Have you ever been deep in a productive conversation with your agent, only to hit a wall with a "Model context is full" error? This frustrating interruption happens when you've exceeded the AI model's capacity to process information — but understanding why it happens and how to prevent it can help you work more effectively with elvex.
What does "Model context is full" mean?
The "Model context is full" message appears when your conversation has exceeded the AI model's context window—the maximum amount of information it can process at once.
Think of context as the model's "working memory." Every message you send, every response it generates, and all the information from your agent's rules, datasources, and actions consume space in this context window. When that space fills up, the model can't accept any more information, and you'll need to take action before continuing.
This is similar to running out of RAM on your computer—the system simply can't hold any more active information and needs you to clear some space.
Why context limits exist
AI models have context limits for several technical and practical reasons:
Processing constraints: Larger contexts require exponentially more computational power and memory. A model processing 200,000 tokens uses significantly more resources than one processing 8,000 tokens.
Response quality: Models perform best when working with focused, relevant information. Extremely large contexts can sometimes lead to the model losing track of important details or struggling to prioritize what matters most.
Cost efficiency: Processing larger contexts costs more in terms of both time and money, which affects both response speed and operational costs.
What fills up the context
Several factors contribute to context usage in elvex:
Conversation history: Every message in your conversation—both your inputs and the agent's responses—takes up space. A long back-and-forth discussion can quickly consume thousands of tokens.
Agent configuration:
Rules and instructions you've written for your agent's behavior
Context field information
Connected datasources that get retrieved during the conversation
Enabled actions and their descriptions
Attachments: Files you've uploaded to the conversation, especially large documents, PDFs, or spreadsheets.
Integration data: Information pulled from connected tools and databases when your agent uses actions.
Long conversations with extensive back-and-forth, large datasources, or many attached files will fill the context faster than brief, focused interactions.
What to do when context is full
When you encounter this message, you have several options:
Start a new conversation
The simplest solution is to start a fresh conversation. This gives you a clean slate.
Pro tip: Before starting a new conversation, consider asking your agent to summarize key decisions or information you'll need to reference later. You can copy this summary to use in your next conversation.
Switch to a model with a larger context window
If you frequently hit context limits, consider using a model with a larger context window.
Go to your agent's settings and select a model with higher context capacity. For example:
Switching from a model with a 32,000-token limit to one with 128,000 or 200,000 tokens can dramatically extend your conversation length
Models like Claude Sonnet 4.6 (with 1M token beta access) or Gemini 2.0 Flash (1M tokens) can handle extremely long conversations or large document analysis
Different models have vastly different context limits. The context window available to you in elvex depends on which model you've selected for your agent and how you're accessing it. API access sometimes provides different limits than web interfaces.
Trade-offs to consider:
Larger context models may be slower to respond
They may cost more per message
For simple tasks, a smaller context window is often perfectly adequate
Optimize your agent configuration
Review your agent's setup to reduce unnecessary context usage:
Streamline your rules: Keep instructions concise and focused on behavior rather than facts. Long, detailed rules consume valuable context space that could be used for your actual conversation. See 10 recommendations for writing agent rules in elvex for best practices.
Use datasources efficiently: Only connect datasources that are essential for your agent's purpose. Remove any that aren't actively being used. Each connected datasource adds to your context consumption, especially when the agent retrieves information from them.
Disable unused actions: Turn off any actions your agent doesn't need. Each enabled action adds its description and parameters to the context, even if you never use it.

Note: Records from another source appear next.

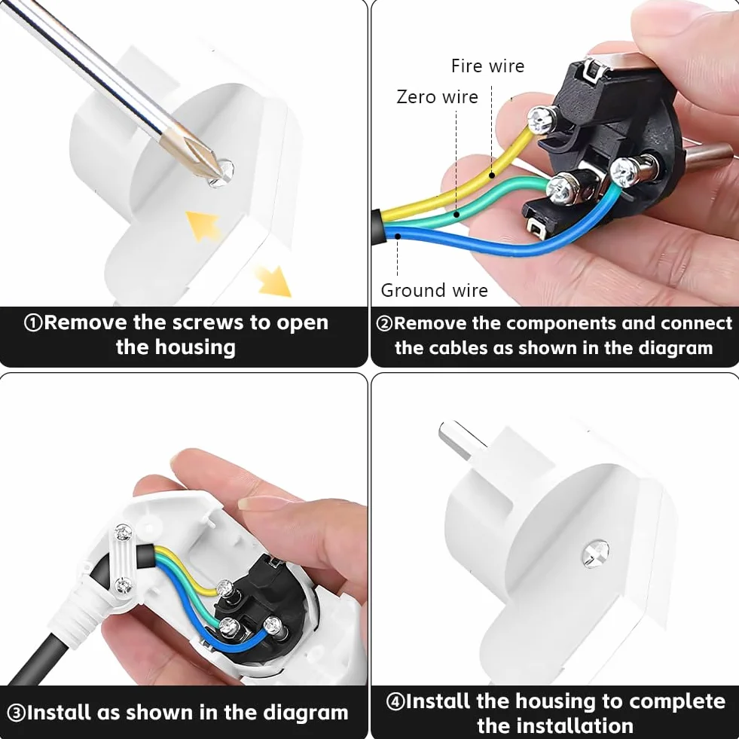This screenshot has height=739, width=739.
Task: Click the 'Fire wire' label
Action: [487, 66]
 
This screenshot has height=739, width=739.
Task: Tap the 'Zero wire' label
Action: [437, 96]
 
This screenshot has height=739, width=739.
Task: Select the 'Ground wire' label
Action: [434, 290]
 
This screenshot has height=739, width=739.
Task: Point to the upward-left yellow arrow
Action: [203, 225]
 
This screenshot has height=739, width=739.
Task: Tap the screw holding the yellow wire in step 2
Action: [542, 120]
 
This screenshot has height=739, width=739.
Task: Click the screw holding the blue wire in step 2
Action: [625, 172]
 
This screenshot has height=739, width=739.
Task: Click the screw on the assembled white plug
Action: [596, 553]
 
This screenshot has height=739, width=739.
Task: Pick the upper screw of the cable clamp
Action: [124, 533]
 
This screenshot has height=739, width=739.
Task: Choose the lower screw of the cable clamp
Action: [124, 586]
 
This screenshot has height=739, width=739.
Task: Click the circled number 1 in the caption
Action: [33, 323]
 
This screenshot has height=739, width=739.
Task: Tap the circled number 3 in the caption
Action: [17, 713]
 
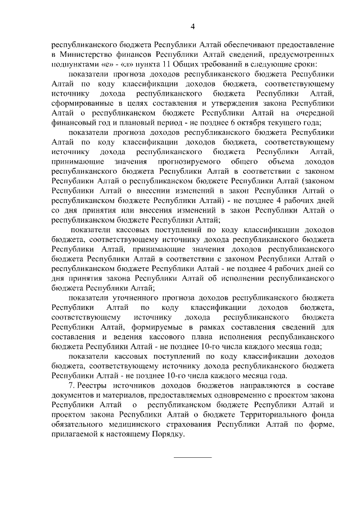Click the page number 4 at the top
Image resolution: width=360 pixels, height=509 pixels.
[x=192, y=26]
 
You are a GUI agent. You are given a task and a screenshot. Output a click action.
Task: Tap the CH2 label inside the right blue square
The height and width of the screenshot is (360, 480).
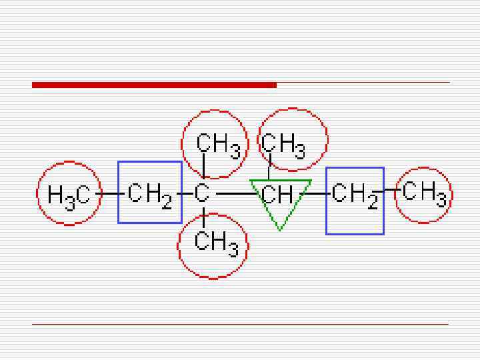tap(355, 194)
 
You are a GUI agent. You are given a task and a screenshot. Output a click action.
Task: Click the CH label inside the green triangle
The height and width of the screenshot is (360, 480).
tap(277, 194)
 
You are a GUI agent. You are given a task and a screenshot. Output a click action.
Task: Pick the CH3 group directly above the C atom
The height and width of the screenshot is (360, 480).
tap(217, 144)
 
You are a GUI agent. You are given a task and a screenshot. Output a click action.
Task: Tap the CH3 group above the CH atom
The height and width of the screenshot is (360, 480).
tap(283, 144)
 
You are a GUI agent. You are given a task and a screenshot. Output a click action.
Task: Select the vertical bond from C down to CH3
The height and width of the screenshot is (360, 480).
tap(203, 217)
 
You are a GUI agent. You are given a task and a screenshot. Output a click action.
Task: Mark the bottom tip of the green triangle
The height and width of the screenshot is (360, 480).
tap(280, 229)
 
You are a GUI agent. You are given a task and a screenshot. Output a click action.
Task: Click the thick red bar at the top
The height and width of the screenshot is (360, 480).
tap(154, 85)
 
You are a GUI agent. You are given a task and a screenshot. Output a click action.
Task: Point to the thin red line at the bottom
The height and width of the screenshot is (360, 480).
tap(240, 324)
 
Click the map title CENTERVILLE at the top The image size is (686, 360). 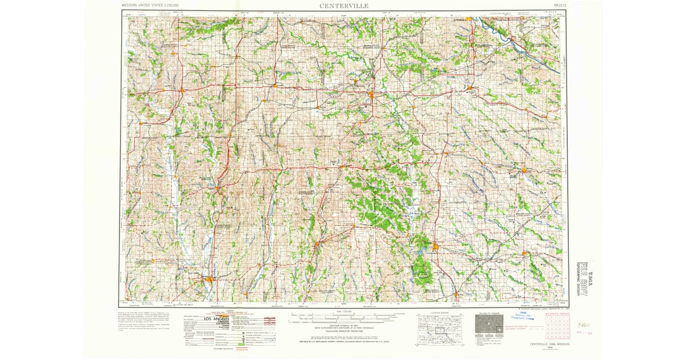coord(344,6)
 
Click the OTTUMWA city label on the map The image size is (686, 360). coord(460,19)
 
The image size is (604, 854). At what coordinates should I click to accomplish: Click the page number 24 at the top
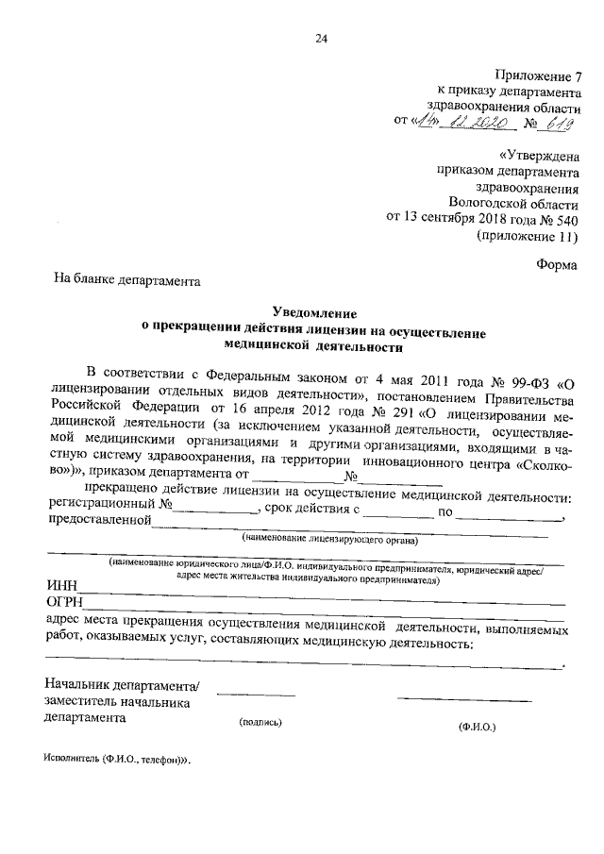pyautogui.click(x=320, y=39)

Be strategic about conversation length
For tasks requiring extended back-and-forth:
Break complex projects into multiple focused conversations: Instead of one marathon conversation covering multiple topics, create separate conversations for each distinct task or phase of your project.
Summarize key points before starting a new conversation: When you need to continue work across multiple conversations, ask your agent to create a summary of important decisions, data, or context. Copy this summary to reference in your next conversation.

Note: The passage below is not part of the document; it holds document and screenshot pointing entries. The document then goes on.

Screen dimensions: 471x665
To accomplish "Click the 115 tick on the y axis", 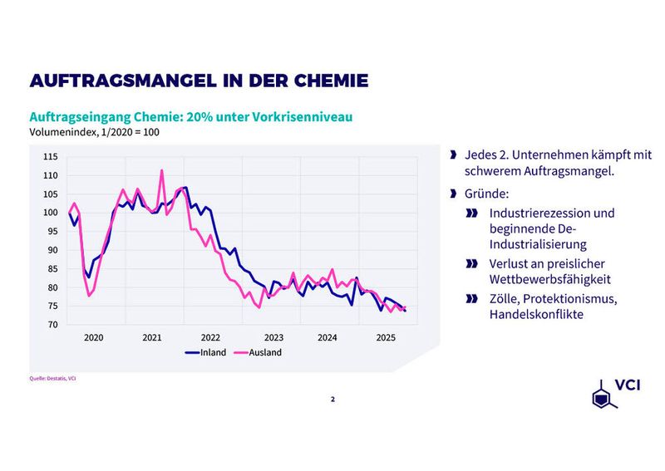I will (x=50, y=157).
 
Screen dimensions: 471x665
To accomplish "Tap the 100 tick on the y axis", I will (x=50, y=213).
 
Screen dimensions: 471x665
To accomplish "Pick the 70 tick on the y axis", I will (x=52, y=325).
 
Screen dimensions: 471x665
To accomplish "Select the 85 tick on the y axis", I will (x=52, y=269).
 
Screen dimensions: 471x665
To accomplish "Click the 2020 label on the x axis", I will (x=93, y=338).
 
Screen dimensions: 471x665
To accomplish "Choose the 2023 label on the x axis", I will (x=273, y=338).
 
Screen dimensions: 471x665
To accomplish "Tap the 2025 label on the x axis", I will (x=386, y=338).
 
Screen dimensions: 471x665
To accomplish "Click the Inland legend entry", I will (x=213, y=352).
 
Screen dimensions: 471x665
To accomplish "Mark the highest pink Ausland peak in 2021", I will (x=161, y=170).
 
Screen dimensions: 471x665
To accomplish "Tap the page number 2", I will (x=332, y=399).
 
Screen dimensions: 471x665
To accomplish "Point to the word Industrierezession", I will (x=552, y=213).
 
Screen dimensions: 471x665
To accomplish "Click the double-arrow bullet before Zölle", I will (x=472, y=298).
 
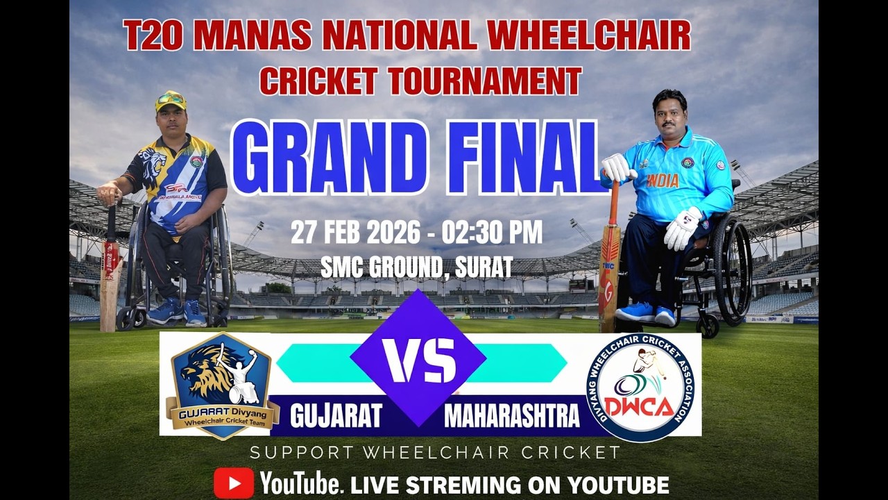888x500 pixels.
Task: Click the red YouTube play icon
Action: (233, 483)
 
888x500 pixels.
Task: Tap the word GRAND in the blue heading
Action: (330, 158)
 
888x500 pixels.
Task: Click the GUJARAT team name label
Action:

Reference specific information explicitly: Rather than relying on the model to remember everything from earlier in a long conversation, explicitly re-state important details when they're relevant. This is especially important as conversations grow longer.
Use attachments strategically: Instead of pasting large amounts of text into messages, attach documents when possible. This can be more context-efficient, though large attachments still consume context.

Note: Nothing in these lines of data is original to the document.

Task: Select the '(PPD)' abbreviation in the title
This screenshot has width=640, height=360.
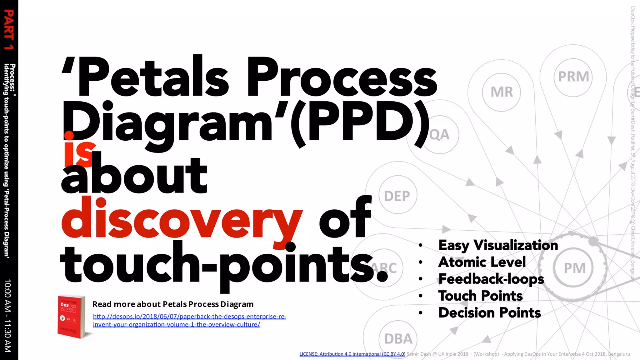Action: point(359,123)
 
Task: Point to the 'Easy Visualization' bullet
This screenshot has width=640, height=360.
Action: point(498,245)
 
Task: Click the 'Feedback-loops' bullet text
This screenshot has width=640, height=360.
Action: point(491,279)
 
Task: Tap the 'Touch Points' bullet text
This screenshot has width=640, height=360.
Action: point(480,296)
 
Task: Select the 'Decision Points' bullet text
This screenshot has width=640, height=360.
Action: point(489,312)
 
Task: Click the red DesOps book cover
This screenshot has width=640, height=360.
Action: point(71,316)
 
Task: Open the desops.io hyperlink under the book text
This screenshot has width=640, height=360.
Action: point(189,320)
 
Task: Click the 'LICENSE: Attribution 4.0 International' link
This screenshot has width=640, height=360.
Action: point(352,354)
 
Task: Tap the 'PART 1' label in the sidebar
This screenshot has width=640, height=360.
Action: point(9,30)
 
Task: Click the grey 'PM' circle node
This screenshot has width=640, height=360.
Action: point(574,268)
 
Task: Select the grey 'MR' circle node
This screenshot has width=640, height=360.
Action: point(501,92)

How to prevent hitting context limits
Choose the right model for your task: If you know you'll be working with large documents or having extended conversations, start with a model that has a larger context window.
Keep agent configurations lean: Regularly audit your agent's rules, datasources, and actions. Remove anything that's not essential.
Start fresh when switching topics: Don't try to use one conversation for multiple unrelated tasks. Starting a new conversation for each distinct task keeps context usage manageable.
Monitor your conversation length: If you notice your conversation is getting very long, consider whether you're approaching a natural breaking point where you could summarize and start fresh.